Tuesday, April 21, 2026
James Hall
- Water wars are unlikely to be fought in Southern Africa, but as the region anxiously awaits the return of summer rains to accompany the new planting season, the current ongoing food security crisis has put new pressure on nations to manage their shared water resources.
“Ironically, the region is well-watered with a network of major rivers. But water usage has to be controlled by treaty between countries, and controlled by water policy within countries, or there won’t be equitable distribution,” hydrologist Samuel Kunene of Swaziland’s Ministry of Natural Resources told IPS.
Within Swaziland itself, one of the main rivers is being harnessed by the Lower Usuthu River Project, which was inspired by a multi-nation exercise in river resource management called the Komati River Accord.
Mozambique, South Africa and Swaziland all use the wide mountainous Komati River, which meanders through all three countries. The nations signed onto the accord when population density was straining the Komati’s historic ability to water both subsistence farmers living along its banks, and major agricultural businesses in forestry and sugar cane and citrus cultivation.
“The Komati has a 11,100-square-kilometre catchments area, which is how we measure river volume. This is a huge resource. But unmanaged, it will disappear.

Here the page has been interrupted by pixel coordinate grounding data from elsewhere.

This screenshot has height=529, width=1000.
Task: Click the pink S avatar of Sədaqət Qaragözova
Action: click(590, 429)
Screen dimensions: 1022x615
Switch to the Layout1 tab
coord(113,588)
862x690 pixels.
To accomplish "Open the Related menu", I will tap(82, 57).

Individuals will pump out what they like, communities will build dams, and people downstream who depend on the water will find they have nothing,” said Kunene.

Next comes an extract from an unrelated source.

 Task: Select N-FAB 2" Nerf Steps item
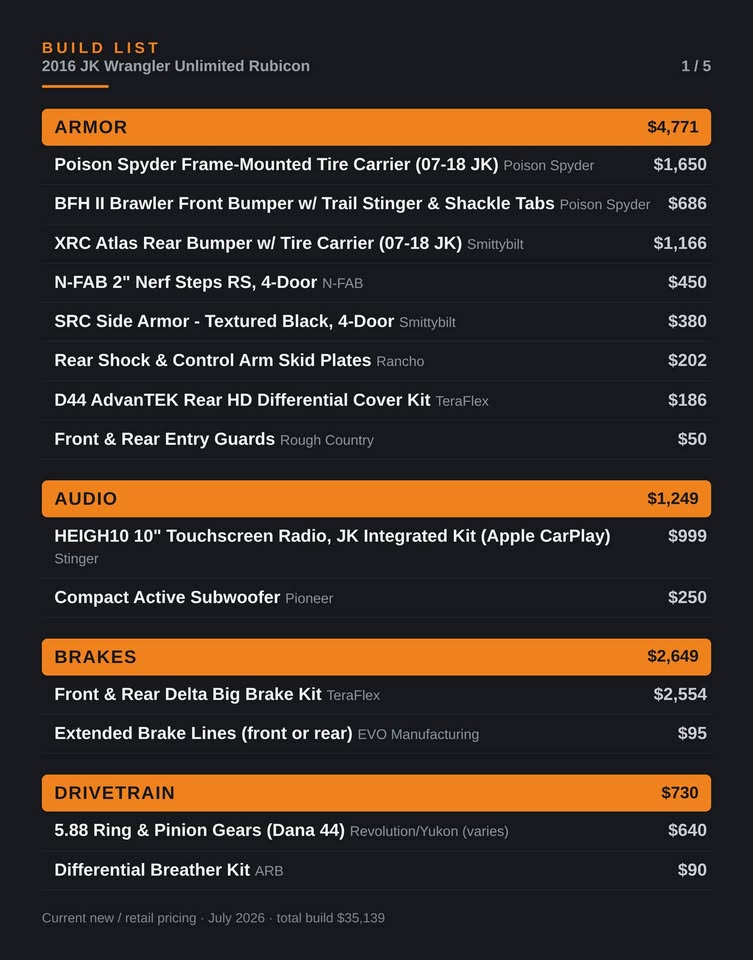pyautogui.click(x=376, y=282)
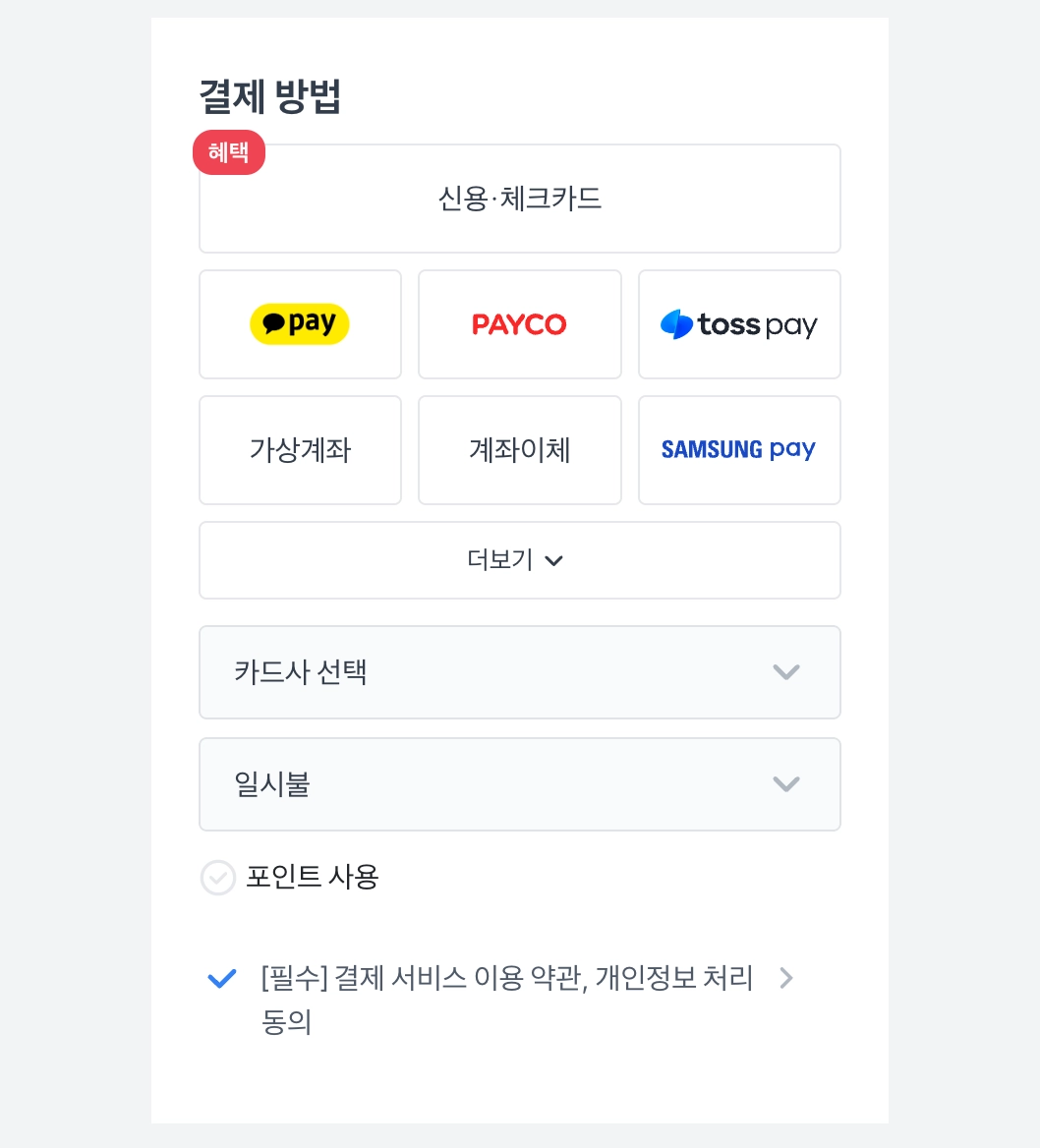
Task: Pick Samsung Pay payment option
Action: [740, 450]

Mozambique entered the Komati Accord late, only last year, ten years after South Africa and Swaziland had signed on as original partners in 1992. 2002 was also the year South Africa’s Deputy Prime Minister Jacob Zuma and Swaziland’s King Mswati jointly pushed a button to open the Maguga Dam, built by both countries over the Komati.
Directly affecting nearly a half million people, some of whom will benefit from the 83 million cubic metres of irrigation water the dam will provide, the Maguga was Swaziland’s largest public works project.
“Many developing countries are facing a dilemma of balancing the issues of preserving our beautiful ecosystem with the demands made by our people who live in abject poverty,” said Zuma at the opening.
South Africa paid 60 percent of the dam’s R1.1 billion (158 million U.S. dollars) cost, and will receive 60 percent of the dam’s 332 million cubic metres storage capacity.
In a region where water resource management is an increasingly urgent priority, the 870-metre long Maguga Dam is also more efficient and ecologically friendly than earlier dams because of lessons learned from the three regional dams that are larger: the Driekoppies, Vaal and Bloemhof dams, all in South Africa.
The larger dams lose water to evaporation from their storage lakes. The Maguga Dam’s lake was designed to be deep, and has a relatively small surface area in relation to its volume of water. The lake loses less of its stored volume to evaporation than the larger dams, so a smaller area of river had to be flooded.
However, the Komati has been affected by erratic rainfall since its opening. Currently, only 25 percent of storage capacity is filled. This is bad news for South Africa, which experiences varying degrees of water shortages on an annual basis, and Swaziland, where yearly drought is partly blamed for a five-year decline in crop yields.
Downriver, Mozambique is concerned that the economic revival of areas served by the Komati will be postponed by water shortages.
“The situation would be worse if not for the Komati Accord,” a diplomat with the Mozambique Foreign Service told IPS. “That accord was initiated during a time of normal rainfalls. If it were not in place now, when rains are not falling well, everyone would be tapping into the remaining water in a haphazard grab. There would be chaos, and the downstream users in Mozambique would suffer the worst.”
The Lesotho Highlands Water Project was a pioneer in regional water conservation efforts, and boosted economic development in the landlocked country by strengthening ties with its neighbour, the regional economic powerhouse South Africa, which surrounds Lesotho.
Although that water use treaty, which led to the development of a series of dams with hydro electrical generating capacity, was created when the apartheid government still ruled South Africa (as was the Komati Accord, which calls for the construction of five dams in signatory nations), the trans-political need to preserve precious water supplies motivated the parties to put aside other differences.
Such cooperation will ensure better environmental management.
“The river accords signed by these countries commit the countries to enact environmental safeguards. There must not be clearing of forests around the catchments areas, and riverbanks have to be guarded against soil erosion. This will cut back on silt that is washed downstream. Pollution controls have to be enacted to protect the water supply, and indiscriminate dumping into rivers has to be curtailed,” said Alicia Zulu, water use specialist and attorney with a consulting firm that helps draft water use legislation in Southern Africa.
Back in Swaziland, drought has reduced the volume of the Usuthu River just as the irrigation scheme commenced. But rather than lament this bad timing, advocates of water control legislation said the drought is proving their point.
“Water is being shared equitably, between agricultural cooperatives, small landholder farmers and businesses. The value of water use laws really becomes apparent during times of crisis, more so than during times of plenty. Too many wars between neighbours and nations have been fought over water,” said Kunene.